Cuomo is 18th in rankings issued this morning by On Numbers, an online service of American City Business Journals Inc., the parent company of Business First.
That's puts Cuomo in the top half of the 45 governors covered by the rankings. The other five were excluded because they took office this year.
North Dakota's governor, Jack Dalrymple, is first in the job-creation standings, while Matthew Mead of Wyoming is last.
On Numbers analyzed private-sector employment levels in each state during the tenure of its current governor, using seasonally adjusted data from the U.S. Bureau of Labor Statistics.
The score for each governor was based on a comparison of the annual growth rate for his or her state and the corresponding figure for the other 49 states.
Private-sector employment has grown at an annual pace of 1.89 percent in New York since Cuomo took office in January 2011. That's 0.10 points below the annual rate of 1.99 percent for the rest of the nation during the same span.
Dalrymple is No. 1 because North Dakota's private-sector growth rate has been a dazzling 7.32 percent per year since he was inaugurated in December 2010. That's 5.38 percentage points ahead of the collective pace for the rest of America over the same span, 1.94 percent per year.
The runners-up in the national rankings are Rick Perry of Texas (with a score of plus-1.28 percentage points) and Gary Herbert of Utah (plus-1.08 points).

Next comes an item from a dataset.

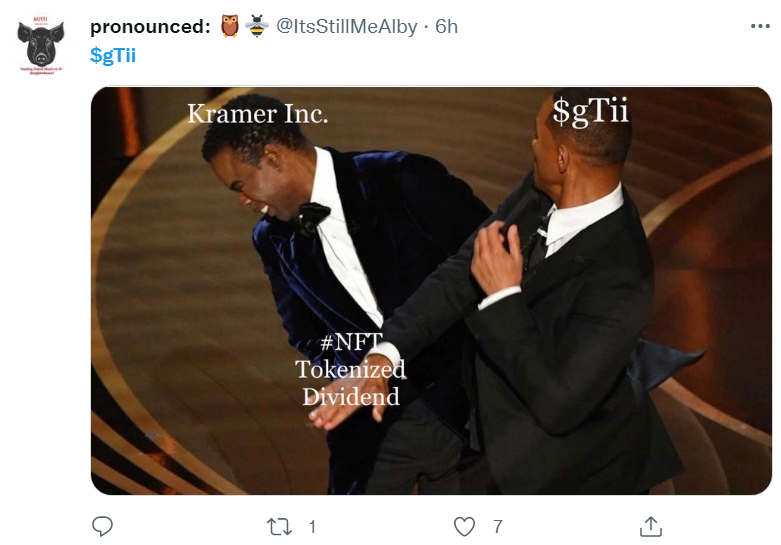Open the 6h timestamp permalink
This screenshot has height=545, width=781.
[x=446, y=26]
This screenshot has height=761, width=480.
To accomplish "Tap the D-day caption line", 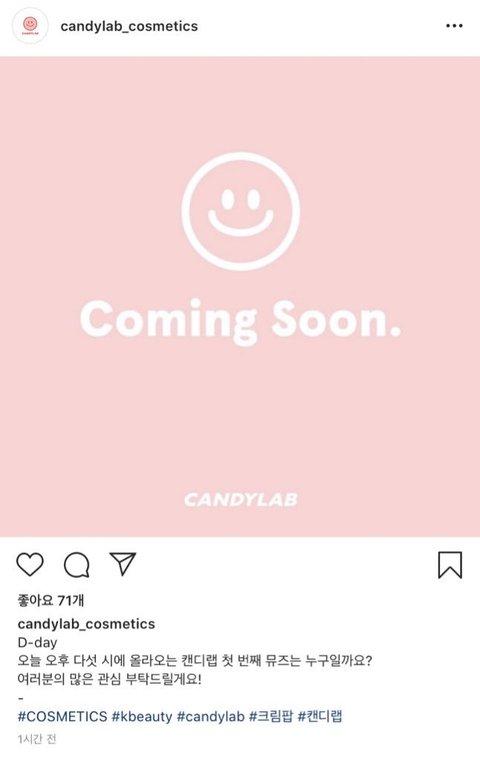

Experts can (and do) argue about the ability of any governor to manipulate a state's economy. Many are downright skeptical. Economist Justin Wolfers, for instance, has written that governors often benefit from lucky breaks, such as the energy boom that is driving the current growth in North Dakota and Texas.
But the On Numbers study reflects a basic fact of political life. Governors routinely take credit for economic growth (regardless of their actual level of involvement), and are equally certain to be blamed for economic decline.